Liu Xinhua: AIGC can't completely replace human work, but it is indeed a powerful assistant for humans — augmentation, not replacement. We should maintain sufficient openness, because the speed of AI evolution matters more than how low the starting point is. Today AIGC has broken out as a new generation of productivity tools. Every entrepreneur, developer, and creator should pay attention to AIGC's progress. In your respective fields, I suggest experiencing products like ChatGPT, Jasper.ai, Midjourney, and Stability.ai — you'll likely find very interesting discoveries.

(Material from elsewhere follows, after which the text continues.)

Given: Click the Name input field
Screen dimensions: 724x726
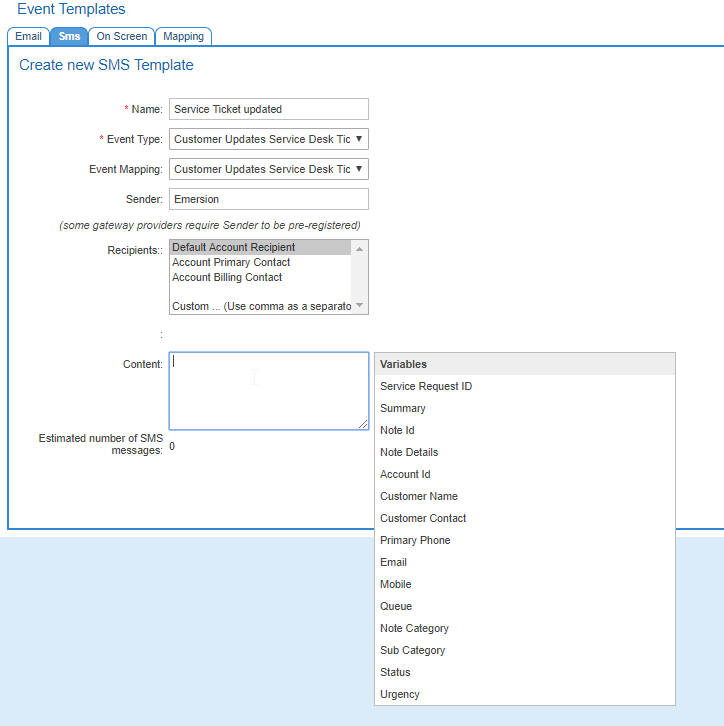Looking at the screenshot, I should click(x=268, y=109).
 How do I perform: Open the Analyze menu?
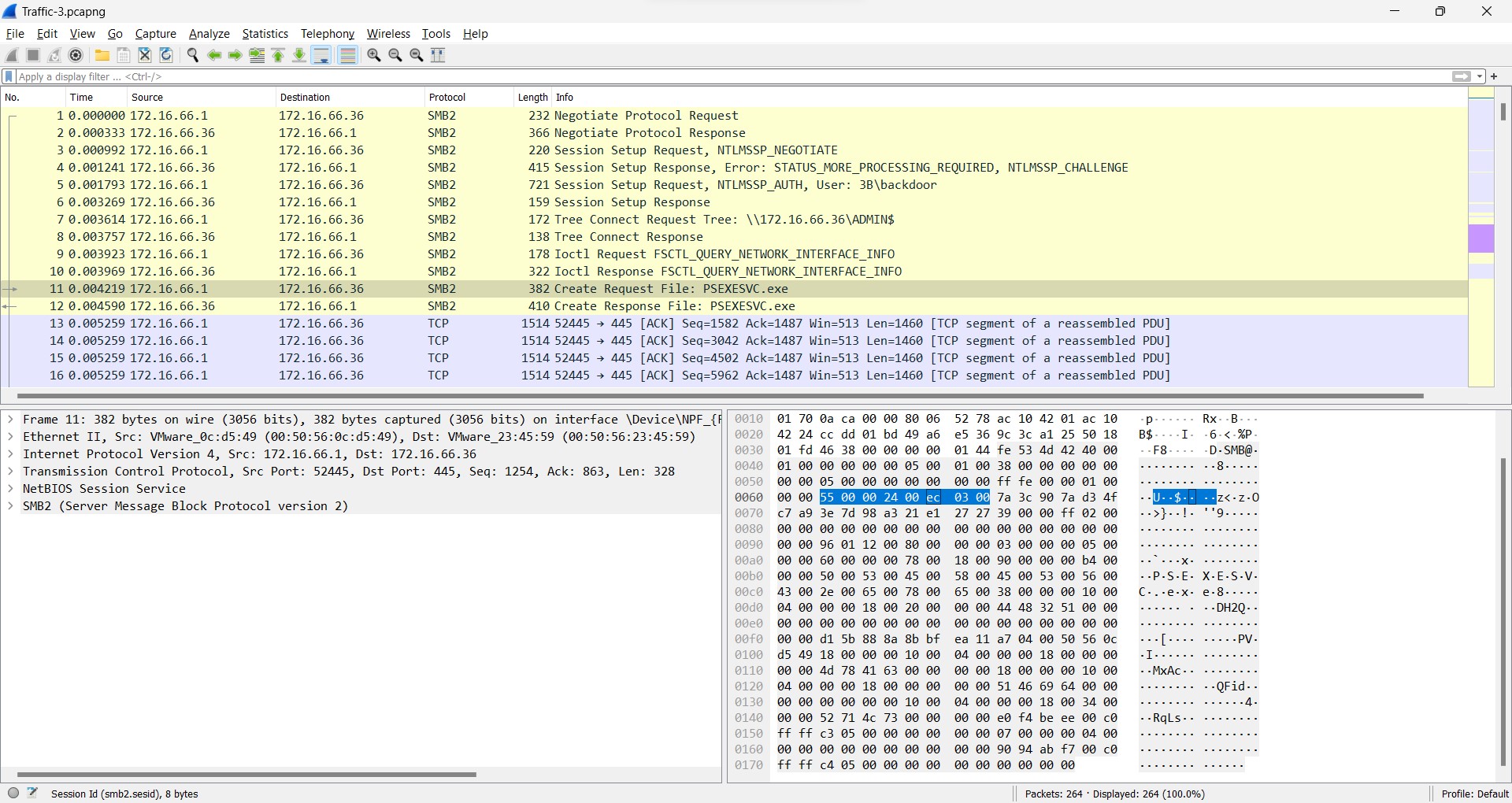209,34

And future AIGC entrepreneurs should think: your product needs to seamlessly integrate with existing workflows, making them more efficient. This low-friction integration more easily drives commercial adoption of AIGC. For example, Jasper.ai has excellent product experience — not only horizontally integrating with all mainstream user creation workflows, but also vertically integrating SEO and marketing optimization tools, multilingual translators, and compliance tools for identifying copyright issues. The workflow supports remixing and re-editing. So excellent AIGC products don't compete with humans, but better combine with existing human tools to amplify human strengths; they also let AI progress faster and adapt to specific scenarios. This "non-intrusive experience" has enabled Jasper to achieve, in less than two years since founding, 100,000 paid users, ARR exceeding $90 million, and annual user retention over 57%.

As AIGC is applied, new job types will also emerge — for example, generative AI trainers or prompt engineers. "How to write a good prompt so AI better understands you and produces better output" are potential directions we can think about.

Looking ten years ahead, many unexpected things or new species may appear. For example, fashion designers once prided themselves on aesthetic ability, but future AI capabilities combined with excellent designers may transcend past frameworks and create entirely new aesthetics.

Looking to the future, as we approach general artificial intelligence, AI will inevitably be humanity's friend. As NVIDIA CEO Jensen Huang said, AI will help address population and labor shortages in the future, improving overall societal productivity and prosperity.